Saturday, August 29, 2009

Women's Rights and the Fourteenth Amendment

When the American Civil War ended, several legal challenges faced the newly-reunited nation. One was how to define a citizen so that former slaves, and other African Americans, were included. (The Dred Scott decision, before the Civil War, had declared that black people "had no rights which the white man was bound to respect....") The citizenship rights of those who had rebelled against the federal government or who had participated in secession were also in question. One response was the Fourteenth Amendment to the US Constitution, proposed on June 13, 1866, and ratified July 28, 1868.

During the Civil War, the developing women's rights movement had largely put their agenda on hold, with most of the women's rights advocates supporting the Union efforts. Many of the women's rights advocates had been abolitionists as well, and so they eagerly supported the war which they believed would end slavery.

When the Civil War ended, women's rights advocates expected to take up their cause once again, joined by the male abolitionists whose cause had been won. But when the Fourteenth Amendment was proposed, the women's rights movement split over whether to support it as a means of finishing the job of establishing full citizenship for the freed slaves and other African Americans.
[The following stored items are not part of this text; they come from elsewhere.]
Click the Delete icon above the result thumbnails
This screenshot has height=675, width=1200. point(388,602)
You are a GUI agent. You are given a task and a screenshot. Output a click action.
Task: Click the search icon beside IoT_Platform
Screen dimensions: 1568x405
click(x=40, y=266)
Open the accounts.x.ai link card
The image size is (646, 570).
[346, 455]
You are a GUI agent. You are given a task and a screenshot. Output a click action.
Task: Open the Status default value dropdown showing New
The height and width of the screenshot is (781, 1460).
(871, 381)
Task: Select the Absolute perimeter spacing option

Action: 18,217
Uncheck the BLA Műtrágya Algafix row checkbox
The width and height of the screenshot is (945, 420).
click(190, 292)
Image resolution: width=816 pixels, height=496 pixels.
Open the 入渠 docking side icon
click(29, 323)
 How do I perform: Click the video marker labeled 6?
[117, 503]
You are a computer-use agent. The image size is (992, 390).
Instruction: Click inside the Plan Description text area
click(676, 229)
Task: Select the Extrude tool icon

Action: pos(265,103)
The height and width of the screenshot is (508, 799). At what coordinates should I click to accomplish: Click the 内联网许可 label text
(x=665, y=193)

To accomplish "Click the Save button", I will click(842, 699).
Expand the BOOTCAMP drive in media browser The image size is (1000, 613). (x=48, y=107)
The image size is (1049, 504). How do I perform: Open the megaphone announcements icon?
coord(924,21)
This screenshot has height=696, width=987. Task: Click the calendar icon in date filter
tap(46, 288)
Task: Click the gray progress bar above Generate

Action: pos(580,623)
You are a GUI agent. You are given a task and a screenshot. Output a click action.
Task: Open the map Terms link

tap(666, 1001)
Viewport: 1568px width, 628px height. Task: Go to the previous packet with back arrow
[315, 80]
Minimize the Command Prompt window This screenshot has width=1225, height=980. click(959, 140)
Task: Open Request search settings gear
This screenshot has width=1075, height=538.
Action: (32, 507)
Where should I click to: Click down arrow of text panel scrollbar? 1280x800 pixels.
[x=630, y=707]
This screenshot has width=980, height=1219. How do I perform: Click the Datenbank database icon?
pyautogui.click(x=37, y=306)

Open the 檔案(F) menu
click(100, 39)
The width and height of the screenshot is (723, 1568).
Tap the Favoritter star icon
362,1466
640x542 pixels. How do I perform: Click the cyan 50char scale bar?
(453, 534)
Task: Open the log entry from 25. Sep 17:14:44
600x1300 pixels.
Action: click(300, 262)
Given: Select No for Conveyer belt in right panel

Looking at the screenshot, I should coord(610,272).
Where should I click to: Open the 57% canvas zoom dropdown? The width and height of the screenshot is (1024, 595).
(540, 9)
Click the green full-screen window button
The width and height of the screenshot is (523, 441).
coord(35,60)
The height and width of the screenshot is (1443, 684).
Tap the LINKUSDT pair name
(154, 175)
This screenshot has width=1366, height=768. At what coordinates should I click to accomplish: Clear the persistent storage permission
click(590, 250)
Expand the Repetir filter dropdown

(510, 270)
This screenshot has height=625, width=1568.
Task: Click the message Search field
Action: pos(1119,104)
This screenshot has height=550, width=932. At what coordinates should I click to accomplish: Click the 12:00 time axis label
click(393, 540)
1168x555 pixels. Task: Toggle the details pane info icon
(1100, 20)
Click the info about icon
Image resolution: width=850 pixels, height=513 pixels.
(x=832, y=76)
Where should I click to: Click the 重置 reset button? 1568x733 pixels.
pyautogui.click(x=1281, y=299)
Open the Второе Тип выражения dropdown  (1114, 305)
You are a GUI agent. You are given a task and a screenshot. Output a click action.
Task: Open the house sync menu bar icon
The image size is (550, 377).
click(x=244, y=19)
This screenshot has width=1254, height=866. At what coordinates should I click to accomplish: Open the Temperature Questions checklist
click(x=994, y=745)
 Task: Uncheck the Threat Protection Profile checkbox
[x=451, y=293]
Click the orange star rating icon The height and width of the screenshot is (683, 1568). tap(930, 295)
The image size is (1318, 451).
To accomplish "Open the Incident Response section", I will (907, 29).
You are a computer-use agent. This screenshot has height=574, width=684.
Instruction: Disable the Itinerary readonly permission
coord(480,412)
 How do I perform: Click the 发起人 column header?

Why was the Fourteenth Amendment controversial in women's rights circles? Because, for the first time, the proposed Amendment added the word "male" into the US Constitution. Section 2, which dealt explicitly with voting rights, used the term "male." And women's rights advocates, especially those who were promoting woman suffrage or the granting of the vote to women, were outraged.

Some women's rights supporters, including Lucy Stone, Julia Ward Howe, and Frederick Douglass, supported the Fourteenth Amendment as essential to guaranteeing black equality and full citizenship, even though it was flawed in only applying voting rights to males. Susan B. Anthony and Elizabeth Cady Stanton led the efforts of some women's suffrage supporters to defeat both the Fourteenth and Fifteenth Amendments, because the Fourteenth Amendment included the offensive focus on male voters. When the Amendment was ratified, they advocated, without success, for a universal suffrage amendment.

Each side of this controversy saw the others as betraying basic principles of equality: supporters of the 14th Amendment saw the opponents as betraying efforts for racial equality, and opponents saw the supporters as betraying efforts for the equality of the sexes. Stone and Howe founded the American Woman Suffrage Association and a paper, the Woman's Journal. Anthony and Stanton founded the National Woman Suffrage Association and began publishing the Revolution.

The rift would not be healed until, in the late years of the 19th century, the two organizations merged into the National American Woman Suffrage Association.